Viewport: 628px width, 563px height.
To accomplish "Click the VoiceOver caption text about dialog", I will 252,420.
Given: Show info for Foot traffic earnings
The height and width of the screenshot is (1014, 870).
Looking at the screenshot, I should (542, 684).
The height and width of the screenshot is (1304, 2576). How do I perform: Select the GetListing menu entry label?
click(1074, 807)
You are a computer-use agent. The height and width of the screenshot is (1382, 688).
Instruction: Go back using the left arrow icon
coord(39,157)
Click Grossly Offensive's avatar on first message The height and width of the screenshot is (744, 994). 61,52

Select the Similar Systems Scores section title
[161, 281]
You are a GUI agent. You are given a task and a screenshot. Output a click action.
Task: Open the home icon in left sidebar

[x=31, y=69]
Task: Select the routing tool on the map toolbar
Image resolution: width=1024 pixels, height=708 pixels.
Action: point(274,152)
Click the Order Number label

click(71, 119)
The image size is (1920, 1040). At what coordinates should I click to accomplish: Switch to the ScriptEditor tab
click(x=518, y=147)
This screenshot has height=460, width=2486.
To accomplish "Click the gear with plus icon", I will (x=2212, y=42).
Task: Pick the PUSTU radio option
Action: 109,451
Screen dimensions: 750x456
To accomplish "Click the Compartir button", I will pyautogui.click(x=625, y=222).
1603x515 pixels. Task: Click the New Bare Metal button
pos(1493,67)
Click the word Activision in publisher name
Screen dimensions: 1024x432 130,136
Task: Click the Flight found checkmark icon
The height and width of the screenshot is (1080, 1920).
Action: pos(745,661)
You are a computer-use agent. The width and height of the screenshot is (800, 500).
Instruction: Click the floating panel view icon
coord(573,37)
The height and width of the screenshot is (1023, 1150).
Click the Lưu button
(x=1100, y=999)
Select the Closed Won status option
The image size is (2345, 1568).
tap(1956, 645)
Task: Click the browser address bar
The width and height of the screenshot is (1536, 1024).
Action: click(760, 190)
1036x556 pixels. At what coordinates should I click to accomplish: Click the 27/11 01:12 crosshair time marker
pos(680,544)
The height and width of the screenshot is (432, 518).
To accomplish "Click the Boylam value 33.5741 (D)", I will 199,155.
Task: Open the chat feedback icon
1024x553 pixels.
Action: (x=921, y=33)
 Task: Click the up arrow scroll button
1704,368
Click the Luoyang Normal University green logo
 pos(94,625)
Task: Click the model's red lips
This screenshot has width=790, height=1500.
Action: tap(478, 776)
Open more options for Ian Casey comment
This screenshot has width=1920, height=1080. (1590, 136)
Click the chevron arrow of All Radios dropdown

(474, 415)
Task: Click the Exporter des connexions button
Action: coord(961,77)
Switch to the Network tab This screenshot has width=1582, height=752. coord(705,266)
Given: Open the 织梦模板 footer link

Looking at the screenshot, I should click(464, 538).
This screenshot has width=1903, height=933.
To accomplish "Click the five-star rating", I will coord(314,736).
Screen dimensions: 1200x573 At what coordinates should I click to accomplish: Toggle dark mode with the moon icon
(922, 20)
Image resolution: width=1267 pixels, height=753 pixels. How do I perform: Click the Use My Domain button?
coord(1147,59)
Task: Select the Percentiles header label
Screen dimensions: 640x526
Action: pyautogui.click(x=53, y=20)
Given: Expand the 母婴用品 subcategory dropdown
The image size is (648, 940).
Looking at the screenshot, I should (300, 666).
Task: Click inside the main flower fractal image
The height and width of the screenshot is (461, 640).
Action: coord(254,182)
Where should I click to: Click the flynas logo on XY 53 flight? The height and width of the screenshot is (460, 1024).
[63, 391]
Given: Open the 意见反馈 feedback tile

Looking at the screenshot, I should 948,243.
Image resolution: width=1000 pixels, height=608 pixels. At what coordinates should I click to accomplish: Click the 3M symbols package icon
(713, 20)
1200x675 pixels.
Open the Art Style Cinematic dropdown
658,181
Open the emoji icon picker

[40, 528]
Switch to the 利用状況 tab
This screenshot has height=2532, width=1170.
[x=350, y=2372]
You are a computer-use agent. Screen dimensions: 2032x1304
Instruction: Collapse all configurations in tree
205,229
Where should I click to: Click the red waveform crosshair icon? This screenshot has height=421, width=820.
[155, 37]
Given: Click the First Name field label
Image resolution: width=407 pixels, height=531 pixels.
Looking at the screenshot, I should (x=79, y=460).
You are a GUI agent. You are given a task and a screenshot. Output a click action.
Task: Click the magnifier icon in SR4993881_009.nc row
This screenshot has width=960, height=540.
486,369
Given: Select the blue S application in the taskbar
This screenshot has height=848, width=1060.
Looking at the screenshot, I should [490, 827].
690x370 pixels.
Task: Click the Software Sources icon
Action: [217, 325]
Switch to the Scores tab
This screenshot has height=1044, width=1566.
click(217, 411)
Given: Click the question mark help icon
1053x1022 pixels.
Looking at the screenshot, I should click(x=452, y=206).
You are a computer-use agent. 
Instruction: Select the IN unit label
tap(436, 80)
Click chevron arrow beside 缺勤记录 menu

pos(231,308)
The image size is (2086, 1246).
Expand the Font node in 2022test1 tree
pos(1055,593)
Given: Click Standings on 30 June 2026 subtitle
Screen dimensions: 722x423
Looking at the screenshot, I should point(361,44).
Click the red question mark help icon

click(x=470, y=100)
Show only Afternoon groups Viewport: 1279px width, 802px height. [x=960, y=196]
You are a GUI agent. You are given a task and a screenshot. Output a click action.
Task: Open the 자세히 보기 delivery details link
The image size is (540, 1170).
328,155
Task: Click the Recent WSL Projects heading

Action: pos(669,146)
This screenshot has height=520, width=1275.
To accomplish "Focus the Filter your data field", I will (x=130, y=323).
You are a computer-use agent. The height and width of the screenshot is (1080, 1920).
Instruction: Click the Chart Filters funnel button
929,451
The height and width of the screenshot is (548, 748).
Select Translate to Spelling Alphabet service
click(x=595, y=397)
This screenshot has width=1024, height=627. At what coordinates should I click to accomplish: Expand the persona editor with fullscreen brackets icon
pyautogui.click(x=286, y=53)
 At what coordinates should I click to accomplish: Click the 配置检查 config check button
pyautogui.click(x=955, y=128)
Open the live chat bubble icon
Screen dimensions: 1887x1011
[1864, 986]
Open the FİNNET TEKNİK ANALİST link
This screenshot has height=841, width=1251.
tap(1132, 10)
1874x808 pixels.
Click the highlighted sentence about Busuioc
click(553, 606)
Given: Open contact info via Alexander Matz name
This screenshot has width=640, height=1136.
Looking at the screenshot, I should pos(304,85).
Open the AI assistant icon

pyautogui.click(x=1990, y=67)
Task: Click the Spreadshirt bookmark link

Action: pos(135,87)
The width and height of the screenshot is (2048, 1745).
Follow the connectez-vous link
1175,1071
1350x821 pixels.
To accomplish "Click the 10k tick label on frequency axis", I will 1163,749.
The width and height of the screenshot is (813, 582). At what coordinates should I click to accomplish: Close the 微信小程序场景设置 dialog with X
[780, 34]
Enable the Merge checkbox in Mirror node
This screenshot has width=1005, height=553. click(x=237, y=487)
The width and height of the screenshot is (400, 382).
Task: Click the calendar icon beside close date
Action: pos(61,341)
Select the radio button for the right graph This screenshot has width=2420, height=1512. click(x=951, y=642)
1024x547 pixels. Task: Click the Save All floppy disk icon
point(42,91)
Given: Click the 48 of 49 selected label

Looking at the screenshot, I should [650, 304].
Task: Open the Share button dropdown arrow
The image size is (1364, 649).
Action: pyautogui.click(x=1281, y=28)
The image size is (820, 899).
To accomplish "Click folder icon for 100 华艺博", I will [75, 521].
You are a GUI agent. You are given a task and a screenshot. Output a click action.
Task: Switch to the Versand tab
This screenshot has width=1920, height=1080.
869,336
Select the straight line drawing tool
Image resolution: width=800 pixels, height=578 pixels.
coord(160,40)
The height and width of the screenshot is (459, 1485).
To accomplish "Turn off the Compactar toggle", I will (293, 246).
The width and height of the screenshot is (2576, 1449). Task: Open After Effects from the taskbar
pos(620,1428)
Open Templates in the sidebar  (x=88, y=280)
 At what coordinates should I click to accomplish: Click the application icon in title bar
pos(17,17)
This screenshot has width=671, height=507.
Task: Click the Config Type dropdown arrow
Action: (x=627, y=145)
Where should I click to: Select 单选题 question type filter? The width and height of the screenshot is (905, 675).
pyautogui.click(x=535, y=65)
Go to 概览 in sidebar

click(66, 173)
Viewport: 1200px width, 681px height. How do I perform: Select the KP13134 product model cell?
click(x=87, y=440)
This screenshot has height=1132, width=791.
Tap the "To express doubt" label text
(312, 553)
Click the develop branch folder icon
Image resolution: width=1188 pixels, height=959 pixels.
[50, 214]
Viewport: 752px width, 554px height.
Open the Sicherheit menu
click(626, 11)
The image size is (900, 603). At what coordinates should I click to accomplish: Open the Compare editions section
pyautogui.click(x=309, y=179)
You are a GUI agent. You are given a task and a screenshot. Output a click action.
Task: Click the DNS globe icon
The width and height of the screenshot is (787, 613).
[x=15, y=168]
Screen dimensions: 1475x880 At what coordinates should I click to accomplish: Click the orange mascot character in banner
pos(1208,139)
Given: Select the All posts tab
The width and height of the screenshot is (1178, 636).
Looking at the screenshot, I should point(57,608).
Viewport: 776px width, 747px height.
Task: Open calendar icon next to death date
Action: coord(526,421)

▶ [SET TASK]:
Put the items starting at the line that contains "Given: Click the 48 of 49 selected label" and ending at the line that contains "Action: pyautogui.click(x=1281, y=28)" into a numbered list, leaving out blank lines.

▶ [TASK RESPONSE]:
1. Given: Click the 48 of 49 selected label
2. Looking at the screenshot, I should [650, 304].
3. Task: Open the Share button dropdown arrow
4. The image size is (1364, 649).
5. Action: pyautogui.click(x=1281, y=28)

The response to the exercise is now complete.